What are the environmental impacts of global supply chains?
09-14-2019

What are the environmental impacts of global supply chains?

The way food is harvested, how goods are manufactured, and where goods and food end up all have calculable environmental impacts, but tallying up the carbon footprint of a supply chain on a global scale is more than a challenge. 

For example, toilet paper purchased in one region of the United States may have started its journey along the supply chain with logging in Canada.

Researchers have combined satellite data with artificial intelligence to analyze the environmental impacts of a global supply chain for the first time, according to a report from the European Space Agency (ESA). 

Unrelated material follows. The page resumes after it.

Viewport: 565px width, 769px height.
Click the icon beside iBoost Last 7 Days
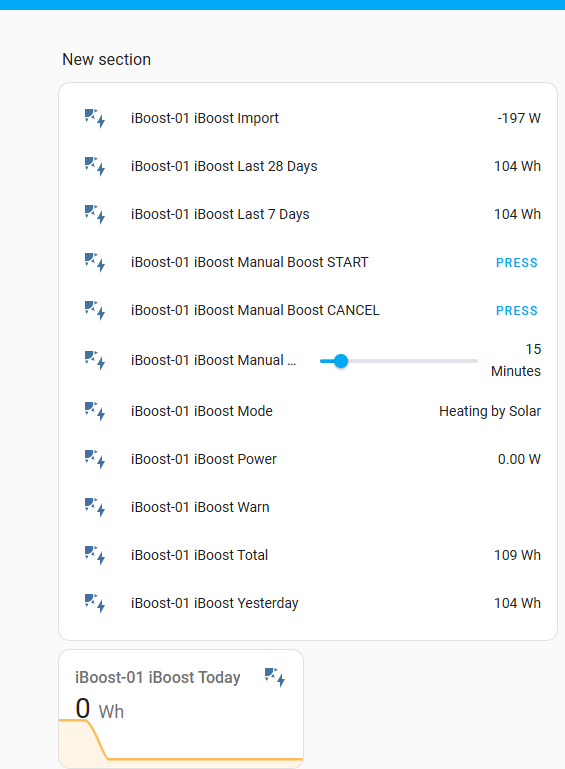(x=95, y=214)
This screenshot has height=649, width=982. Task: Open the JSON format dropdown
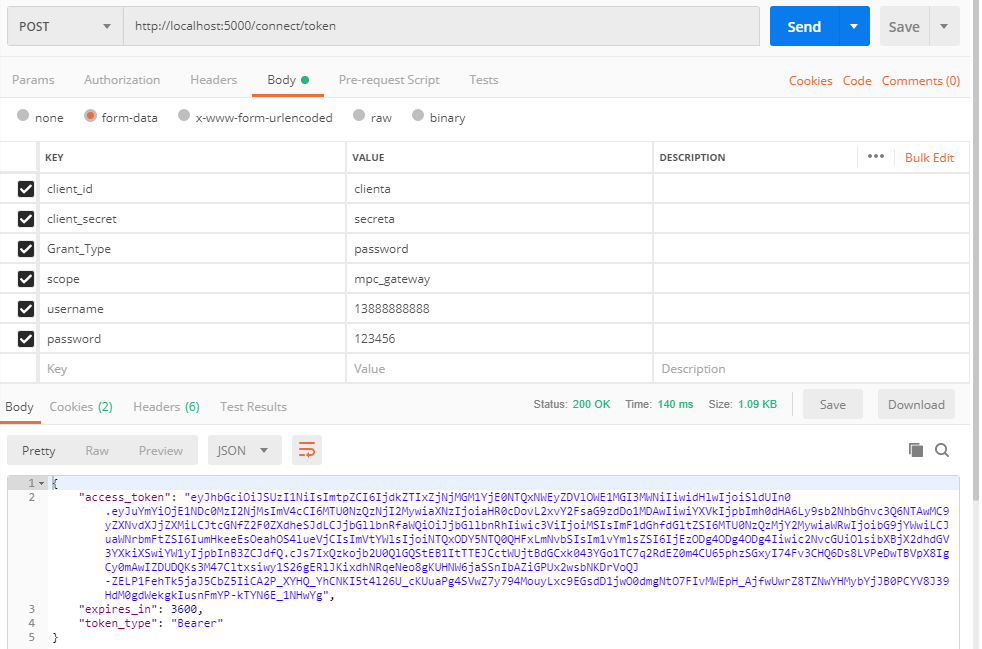click(x=243, y=450)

Researchers at the Vienna University of Economics and Business developed a new way to evaluate global supply chain impacts as part of the ERC FINEPRINT project

With FINEPRINT, images from the Copernicus Sentinel-2 and US Landsat satellites are used to map food production or mineral extraction sites and show the rippling environmental impacts. 

Researchers can take the satellite data and track the distribution of crops like soybeans and sugarcane. 

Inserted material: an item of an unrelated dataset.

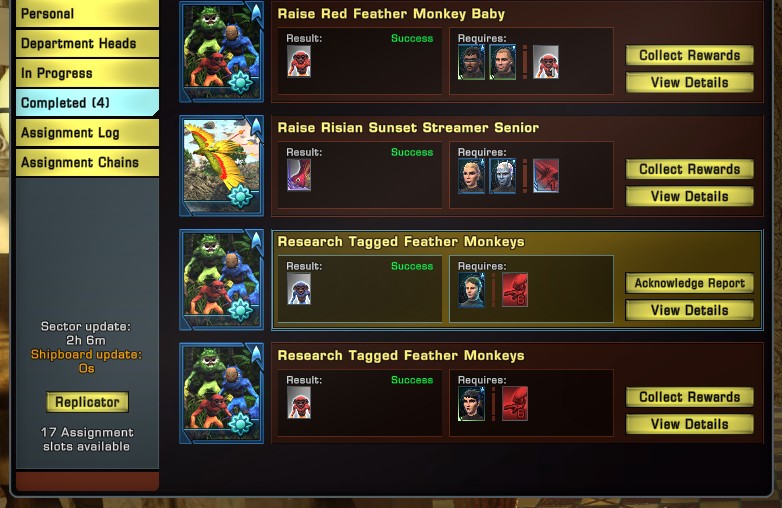
Task: Click the blue monkey result icon in highlighted assignment
Action: [x=299, y=289]
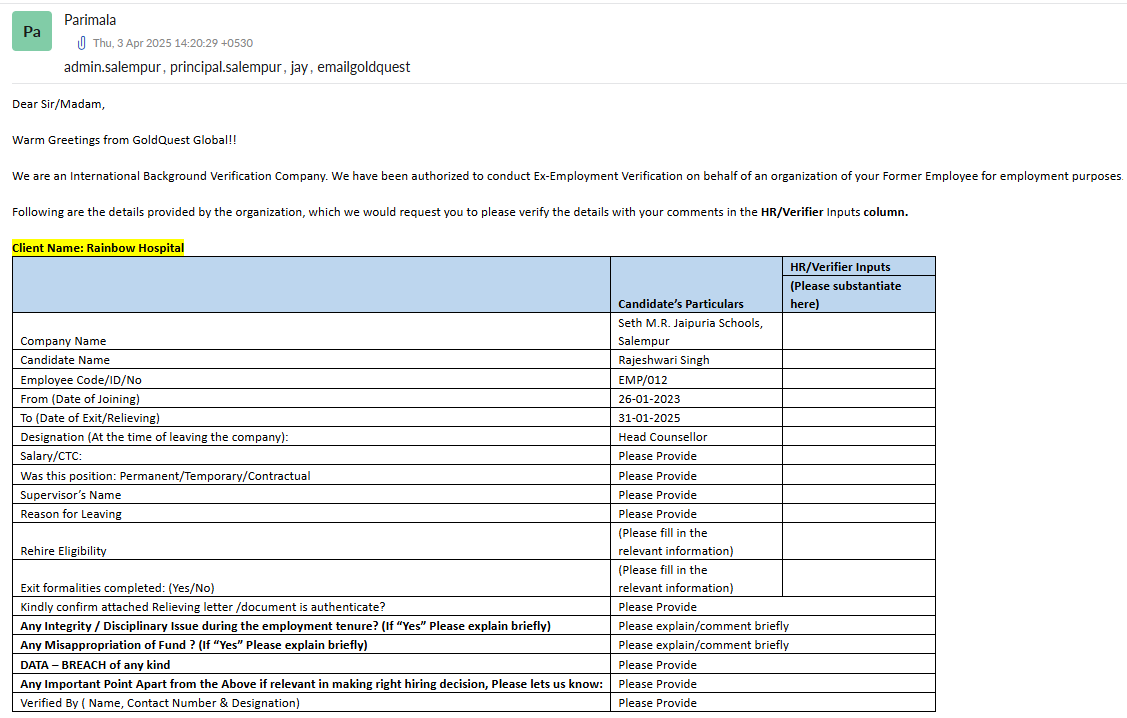Click the paperclip attachment icon
The height and width of the screenshot is (718, 1127).
pyautogui.click(x=81, y=43)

Machine learning is then used to map out changes in land use over time in these areas, and trade models like the Food and Agriculture Biomass Input-Output Model can track distribution from  production to consumption.  

“While remote sensing has been widely used to analyse a wide range of ecosystem changes such as deforestation, satellite data has rarely been connected to the underlying economic production, trade and consumption patterns that drive these changes,” said Victor Maus from the Vienna University of Economics and Business during a speech at ESA’s ɸ-week (Phi-Week). 

Having a way to monitor and assess the environmental impact of food or goods from production to consumption can help inform policymakers and ideally create more sustainable supply chains. 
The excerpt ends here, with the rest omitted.